■ **What is required**: Copy the data below word for word, keeping every line as it stands.

■ **Information shown**:

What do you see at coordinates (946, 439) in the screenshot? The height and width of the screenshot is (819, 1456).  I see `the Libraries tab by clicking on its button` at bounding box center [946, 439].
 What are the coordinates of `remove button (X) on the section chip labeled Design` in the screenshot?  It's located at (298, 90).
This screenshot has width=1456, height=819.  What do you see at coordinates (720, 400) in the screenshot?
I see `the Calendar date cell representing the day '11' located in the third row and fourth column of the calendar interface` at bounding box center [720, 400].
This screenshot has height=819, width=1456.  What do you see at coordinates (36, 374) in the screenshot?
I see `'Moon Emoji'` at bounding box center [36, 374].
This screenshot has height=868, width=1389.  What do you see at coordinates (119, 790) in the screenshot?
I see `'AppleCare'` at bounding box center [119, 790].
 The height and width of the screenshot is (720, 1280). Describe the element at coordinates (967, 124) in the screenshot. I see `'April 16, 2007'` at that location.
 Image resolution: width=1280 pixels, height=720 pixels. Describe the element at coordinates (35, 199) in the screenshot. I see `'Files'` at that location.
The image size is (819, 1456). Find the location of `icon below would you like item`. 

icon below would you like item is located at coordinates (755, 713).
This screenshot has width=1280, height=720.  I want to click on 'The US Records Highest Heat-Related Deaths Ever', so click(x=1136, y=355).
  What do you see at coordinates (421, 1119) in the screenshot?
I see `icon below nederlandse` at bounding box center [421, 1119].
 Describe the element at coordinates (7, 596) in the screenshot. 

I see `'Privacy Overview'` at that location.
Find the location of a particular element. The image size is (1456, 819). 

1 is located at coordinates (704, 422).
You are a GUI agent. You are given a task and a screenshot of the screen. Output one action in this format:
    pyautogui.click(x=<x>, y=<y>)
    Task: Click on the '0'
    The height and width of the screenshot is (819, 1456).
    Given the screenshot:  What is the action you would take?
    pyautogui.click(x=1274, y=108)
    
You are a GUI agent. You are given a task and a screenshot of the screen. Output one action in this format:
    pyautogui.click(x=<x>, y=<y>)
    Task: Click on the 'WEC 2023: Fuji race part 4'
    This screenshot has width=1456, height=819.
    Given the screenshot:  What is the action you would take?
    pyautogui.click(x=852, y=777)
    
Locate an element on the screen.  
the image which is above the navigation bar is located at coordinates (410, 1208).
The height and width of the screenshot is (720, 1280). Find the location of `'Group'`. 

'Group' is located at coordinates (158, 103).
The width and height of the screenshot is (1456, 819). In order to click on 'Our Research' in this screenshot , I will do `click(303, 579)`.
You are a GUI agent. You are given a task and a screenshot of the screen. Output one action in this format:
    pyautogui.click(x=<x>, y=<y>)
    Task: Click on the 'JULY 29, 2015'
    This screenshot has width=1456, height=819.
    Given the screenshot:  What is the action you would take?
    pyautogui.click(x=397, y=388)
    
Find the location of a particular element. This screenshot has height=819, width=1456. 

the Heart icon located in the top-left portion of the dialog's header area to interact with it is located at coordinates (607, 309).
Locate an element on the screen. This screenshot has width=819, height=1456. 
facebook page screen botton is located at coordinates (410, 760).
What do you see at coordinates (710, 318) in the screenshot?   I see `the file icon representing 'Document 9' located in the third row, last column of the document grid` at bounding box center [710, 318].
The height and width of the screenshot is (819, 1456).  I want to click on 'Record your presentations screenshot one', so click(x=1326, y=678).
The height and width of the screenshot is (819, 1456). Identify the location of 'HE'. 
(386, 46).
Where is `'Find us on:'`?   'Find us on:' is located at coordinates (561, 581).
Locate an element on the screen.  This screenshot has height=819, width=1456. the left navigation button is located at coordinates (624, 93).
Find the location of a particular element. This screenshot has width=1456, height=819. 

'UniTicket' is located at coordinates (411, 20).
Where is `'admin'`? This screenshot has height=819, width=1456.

■ **Answer**:
What do you see at coordinates (946, 439) in the screenshot? The height and width of the screenshot is (819, 1456).  I see `the Libraries tab by clicking on its button` at bounding box center [946, 439].
 What are the coordinates of `remove button (X) on the section chip labeled Design` in the screenshot?  It's located at (298, 90).
This screenshot has width=1456, height=819.  What do you see at coordinates (720, 400) in the screenshot?
I see `the Calendar date cell representing the day '11' located in the third row and fourth column of the calendar interface` at bounding box center [720, 400].
This screenshot has height=819, width=1456.  What do you see at coordinates (36, 374) in the screenshot?
I see `'Moon Emoji'` at bounding box center [36, 374].
This screenshot has height=868, width=1389.  What do you see at coordinates (119, 790) in the screenshot?
I see `'AppleCare'` at bounding box center [119, 790].
 The height and width of the screenshot is (720, 1280). Describe the element at coordinates (967, 124) in the screenshot. I see `'April 16, 2007'` at that location.
 Image resolution: width=1280 pixels, height=720 pixels. Describe the element at coordinates (35, 199) in the screenshot. I see `'Files'` at that location.
The image size is (819, 1456). Find the location of `icon below would you like item`. 

icon below would you like item is located at coordinates (755, 713).
This screenshot has width=1280, height=720.  I want to click on 'The US Records Highest Heat-Related Deaths Ever', so click(x=1136, y=355).
  What do you see at coordinates (421, 1119) in the screenshot?
I see `icon below nederlandse` at bounding box center [421, 1119].
 Describe the element at coordinates (7, 596) in the screenshot. 

I see `'Privacy Overview'` at that location.
Find the location of a particular element. The image size is (1456, 819). 

1 is located at coordinates (704, 422).
You are a GUI agent. You are given a task and a screenshot of the screen. Output one action in this format:
    pyautogui.click(x=<x>, y=<y>)
    Task: Click on the '0'
    The height and width of the screenshot is (819, 1456).
    Given the screenshot:  What is the action you would take?
    pyautogui.click(x=1274, y=108)
    
You are a GUI agent. You are given a task and a screenshot of the screen. Output one action in this format:
    pyautogui.click(x=<x>, y=<y>)
    Task: Click on the 'WEC 2023: Fuji race part 4'
    This screenshot has width=1456, height=819.
    Given the screenshot:  What is the action you would take?
    pyautogui.click(x=852, y=777)
    
Locate an element on the screen.  
the image which is above the navigation bar is located at coordinates (410, 1208).
The height and width of the screenshot is (720, 1280). Find the location of `'Group'`. 

'Group' is located at coordinates (158, 103).
The width and height of the screenshot is (1456, 819). In order to click on 'Our Research' in this screenshot , I will do `click(303, 579)`.
You are a GUI agent. You are given a task and a screenshot of the screen. Output one action in this format:
    pyautogui.click(x=<x>, y=<y>)
    Task: Click on the 'JULY 29, 2015'
    This screenshot has width=1456, height=819.
    Given the screenshot:  What is the action you would take?
    pyautogui.click(x=397, y=388)
    
Find the location of a particular element. This screenshot has height=819, width=1456. 

the Heart icon located in the top-left portion of the dialog's header area to interact with it is located at coordinates (607, 309).
Locate an element on the screen. This screenshot has width=819, height=1456. 
facebook page screen botton is located at coordinates (410, 760).
What do you see at coordinates (710, 318) in the screenshot?   I see `the file icon representing 'Document 9' located in the third row, last column of the document grid` at bounding box center [710, 318].
The height and width of the screenshot is (819, 1456).  I want to click on 'Record your presentations screenshot one', so click(x=1326, y=678).
The height and width of the screenshot is (819, 1456). Identify the location of 'HE'. 
(386, 46).
Where is `'Find us on:'`?   'Find us on:' is located at coordinates (561, 581).
Locate an element on the screen.  This screenshot has height=819, width=1456. the left navigation button is located at coordinates (624, 93).
Find the location of a particular element. This screenshot has width=1456, height=819. 

'UniTicket' is located at coordinates (411, 20).
Where is `'admin'`? This screenshot has height=819, width=1456.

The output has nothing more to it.